Bone marrow transplant reverses Rett
A serious type of autism has been successfully treated in mice by bone marrow transplant. The results show that faulty immune cells might be the cause of both physical and mental symptoms of the disease.
Rett syndrome affects roughly 1 in 10,000–20,000 girls born worldwide. It is caused by mutations in the MECP2 gene on the X chromosome. Because they have only one X chromosome, boys born with the mutation die within weeks of birth. Girls with the disease have trouble putting on weight and often do not learn to speak. They repeat behaviours such as hand-washing and tend to have trouble walking. Many develop breathing problems and can even stop breathing for short periods.
Previous research on the function of MECP2 has shown that it is important for the function of neurons in the brain and also other cells that support the neural circuits. This latest research shows that it also has an important role in microglia cells, the 'cleaners' of the brain. Microglia are immune cells that clear dead cell matter and other cellular waste within the brain.
The researchers used mice that also contain mutations in MECP2 and show similar symptoms to the human syndrome.

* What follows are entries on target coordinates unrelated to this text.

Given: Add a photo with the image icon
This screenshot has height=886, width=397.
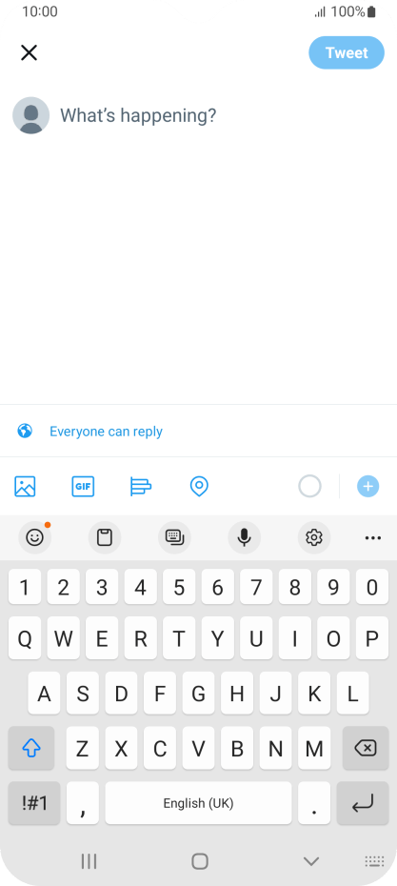Looking at the screenshot, I should click(25, 486).
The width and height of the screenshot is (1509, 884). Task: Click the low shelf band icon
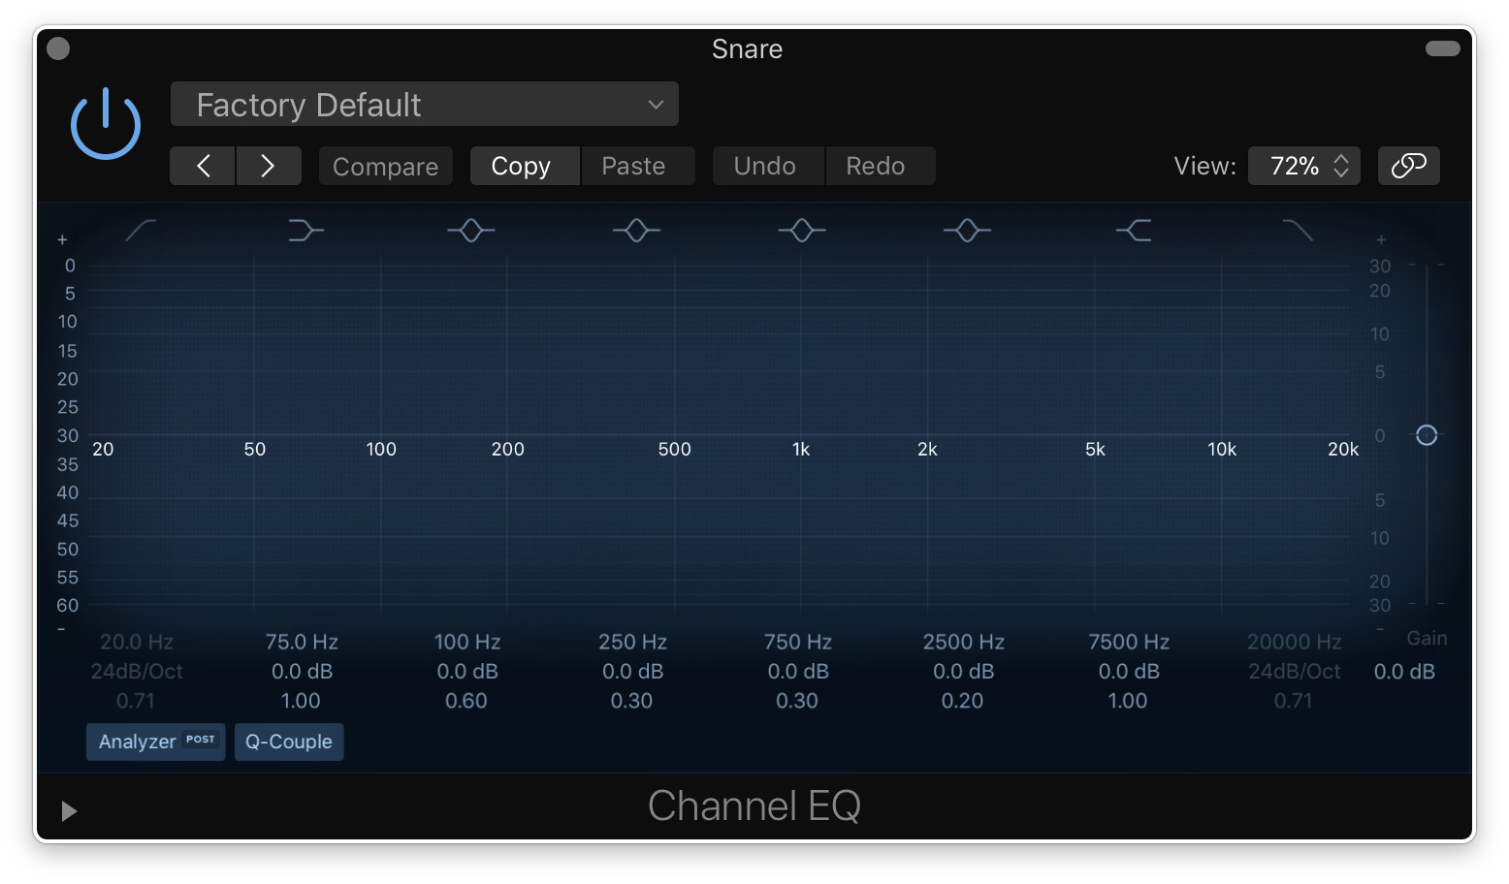pos(305,231)
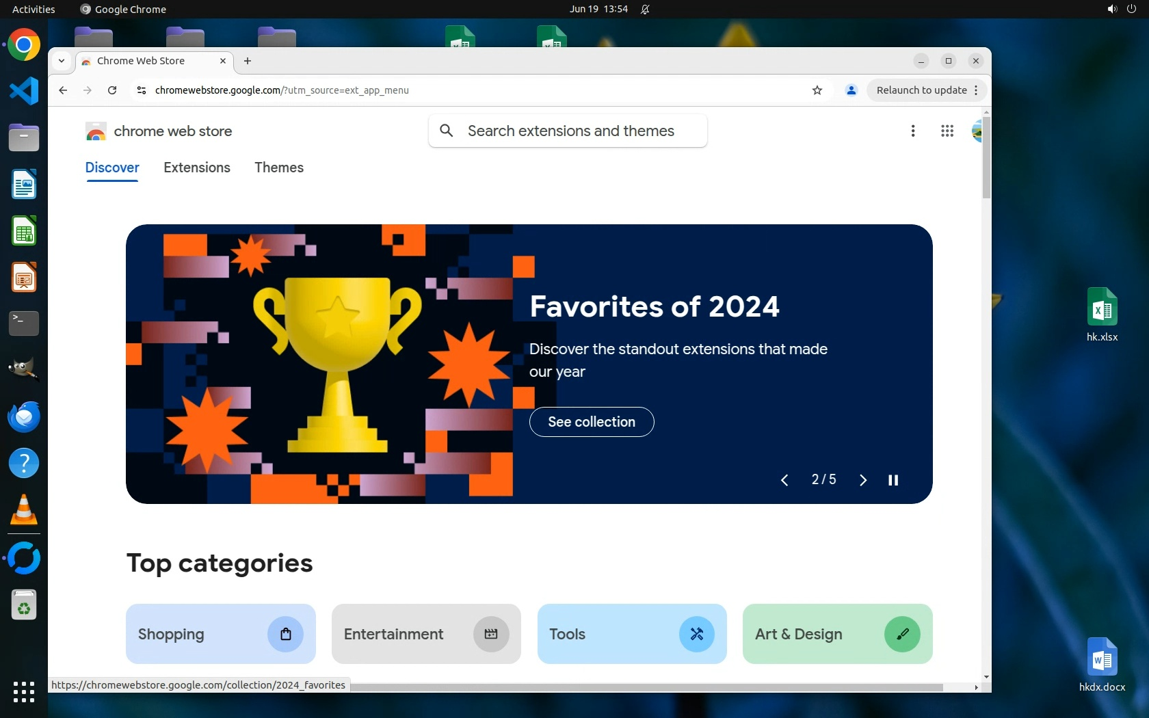
Task: Open new tab with plus icon
Action: pos(248,61)
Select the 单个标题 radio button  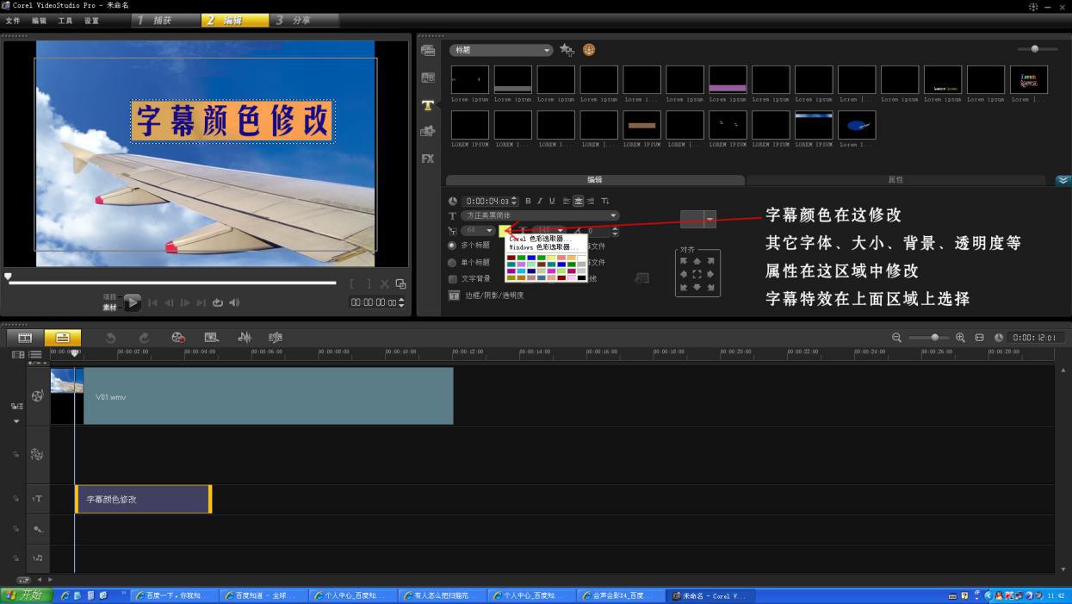coord(452,262)
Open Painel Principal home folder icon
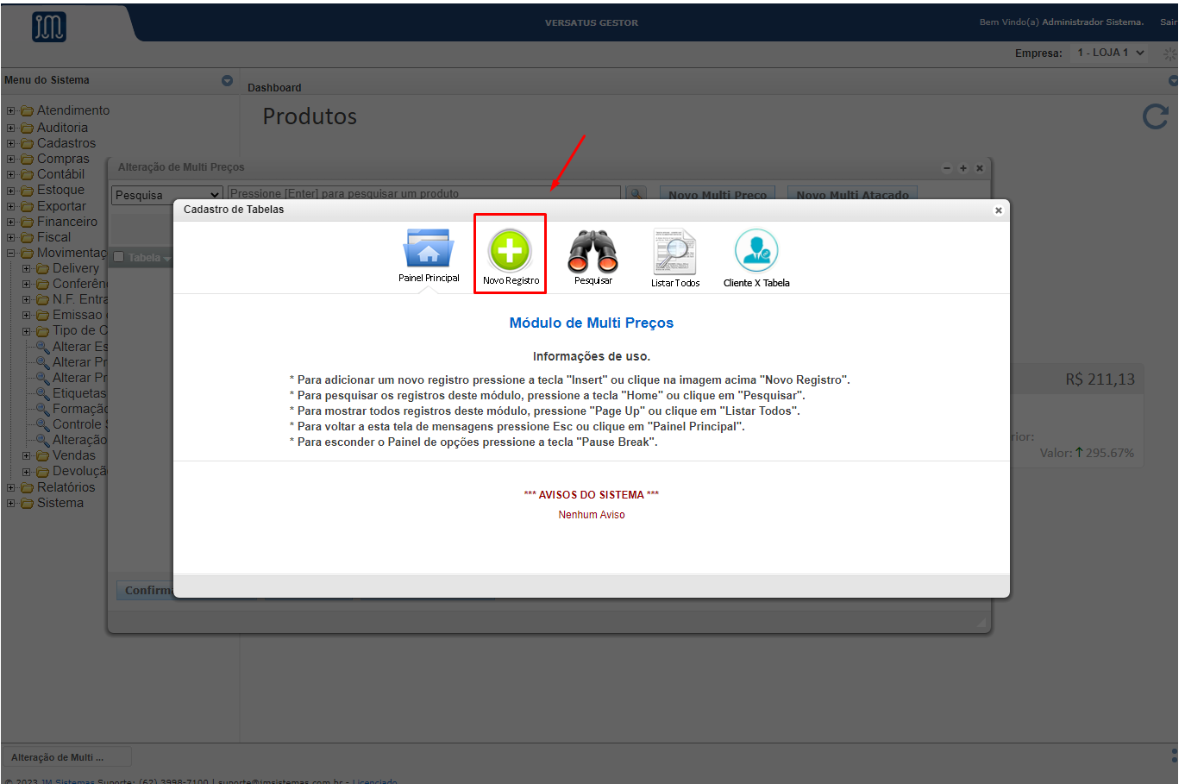 [428, 249]
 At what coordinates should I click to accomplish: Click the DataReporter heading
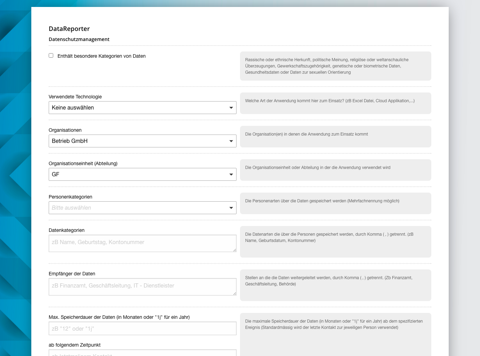[x=69, y=29]
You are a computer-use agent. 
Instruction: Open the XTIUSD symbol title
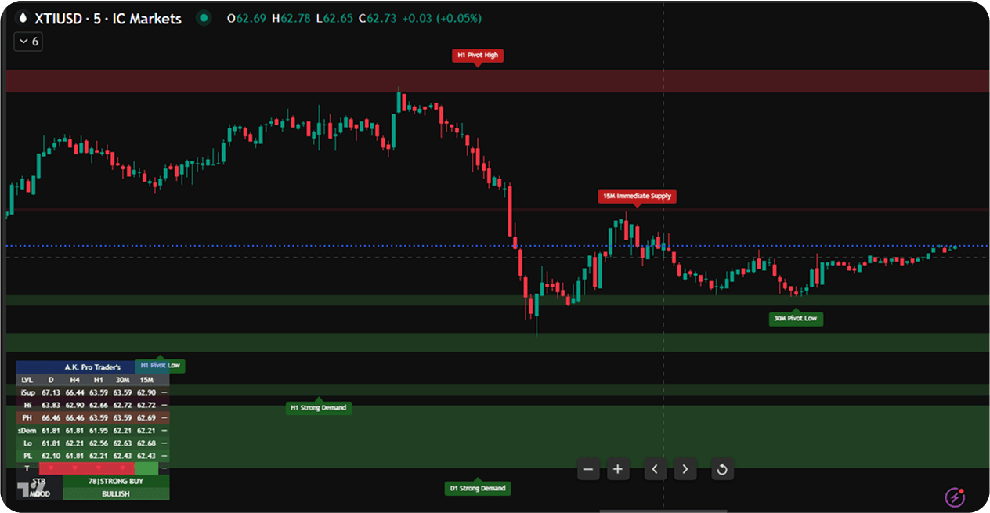[108, 18]
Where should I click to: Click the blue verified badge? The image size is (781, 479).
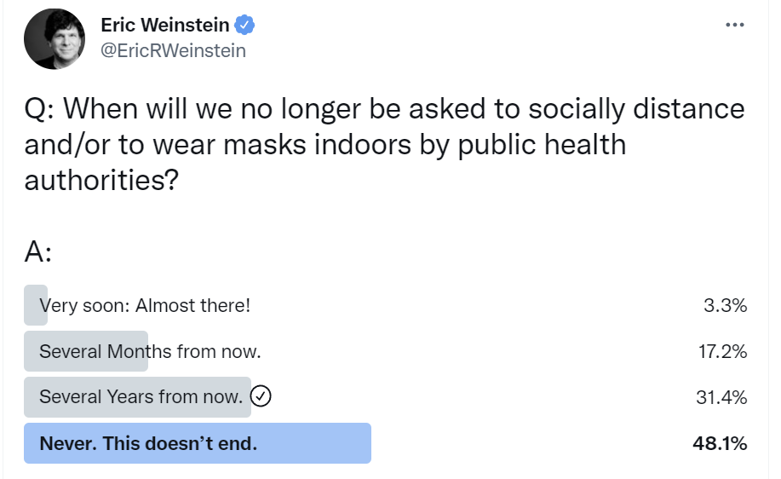245,26
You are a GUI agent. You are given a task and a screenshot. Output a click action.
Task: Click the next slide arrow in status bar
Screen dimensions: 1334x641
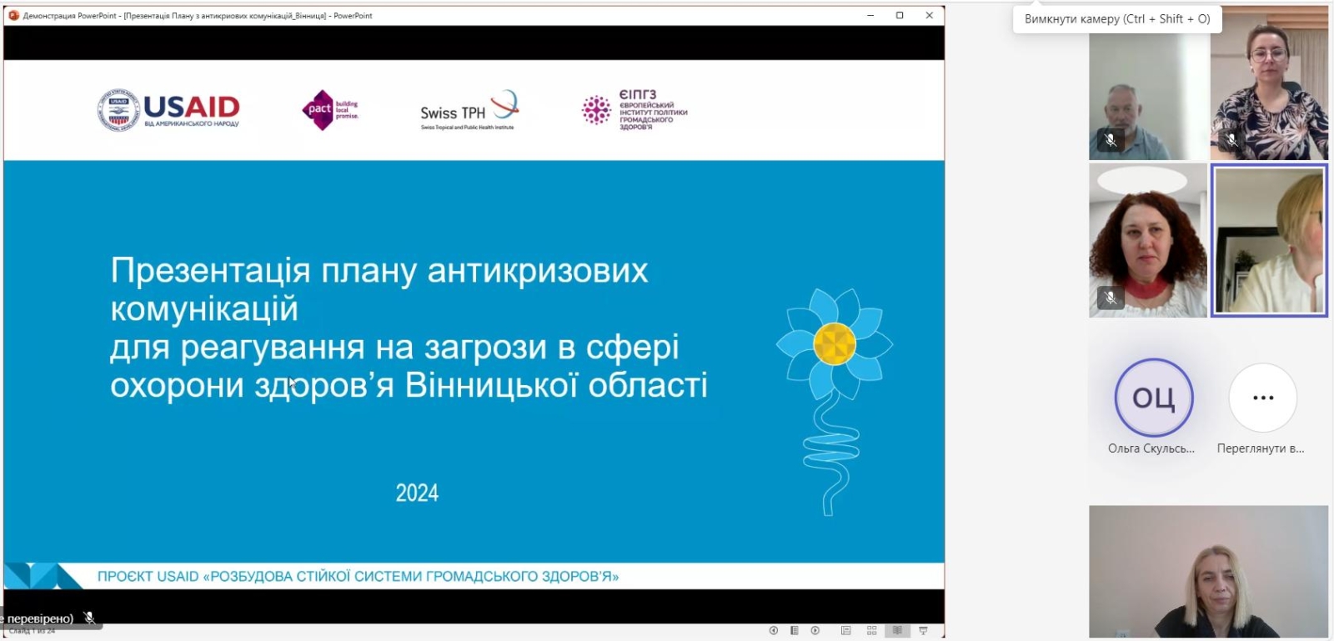pos(815,631)
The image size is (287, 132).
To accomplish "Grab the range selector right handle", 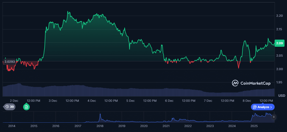I will click(274, 117).
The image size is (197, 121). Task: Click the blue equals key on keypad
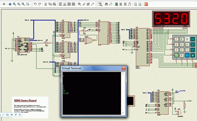[187, 55]
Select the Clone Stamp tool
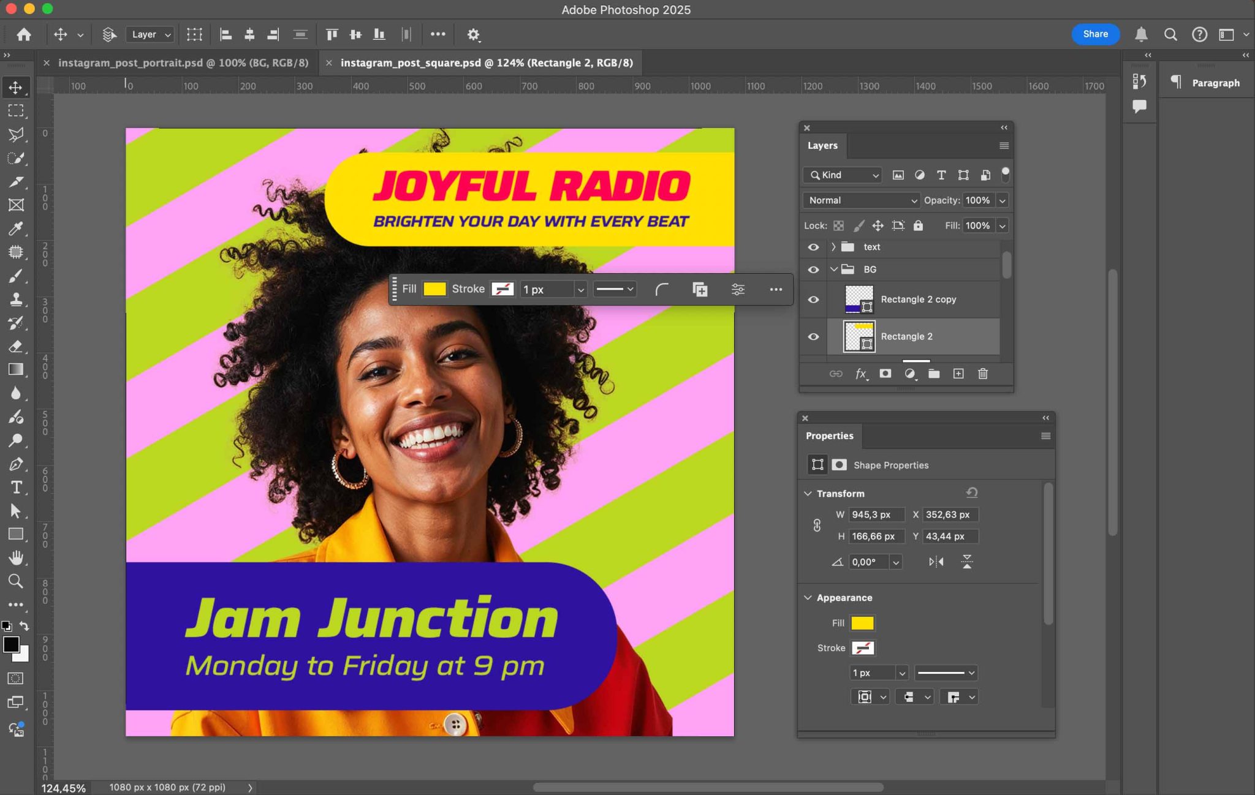 point(17,300)
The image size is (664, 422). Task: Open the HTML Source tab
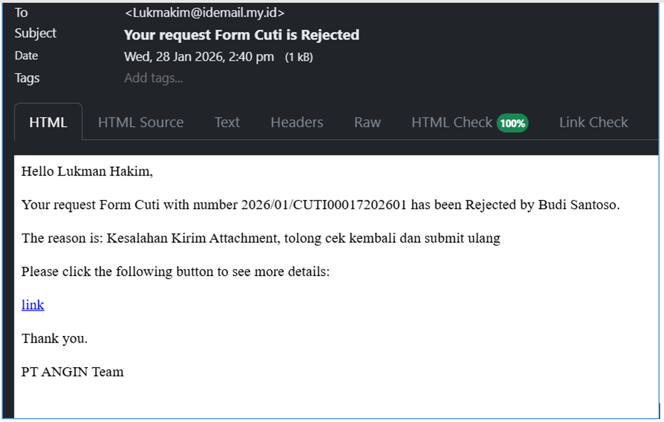tap(141, 122)
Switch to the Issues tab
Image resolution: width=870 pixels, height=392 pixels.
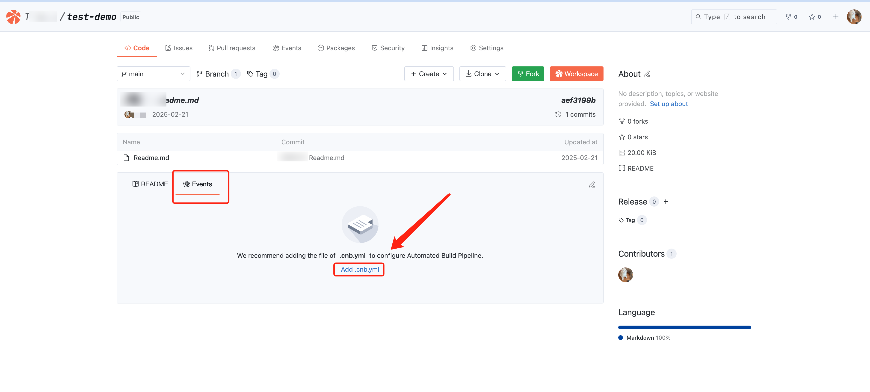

Four week old mice were exposed to radiation to kill off their immune systems. This meant that they no longer had any microglia but their other brain cells were unaffected and still contained the MECP2 mutations. They then injected the mice with bone marrow cells containing a working copy of the gene. The stem cells in the bone marrow then replaced the mice’s immune system with healthy cells.
Mice that did not receive a transplant and ones that were not exposed to radiation only lived for about two months whereas those that received treatment lived for up to a year. Treated mice also improved in walking, breathing and weight gain. The work showed that microglia with the mutant MECP2 gene are not able to function properly and this results in a loss of brain activity and coordination.
These are interesting but very early results. They give scientists a better understanding of the underlying causes of the symptoms of Rett syndrome but much more research will be required before similar techniques could be attempted in people.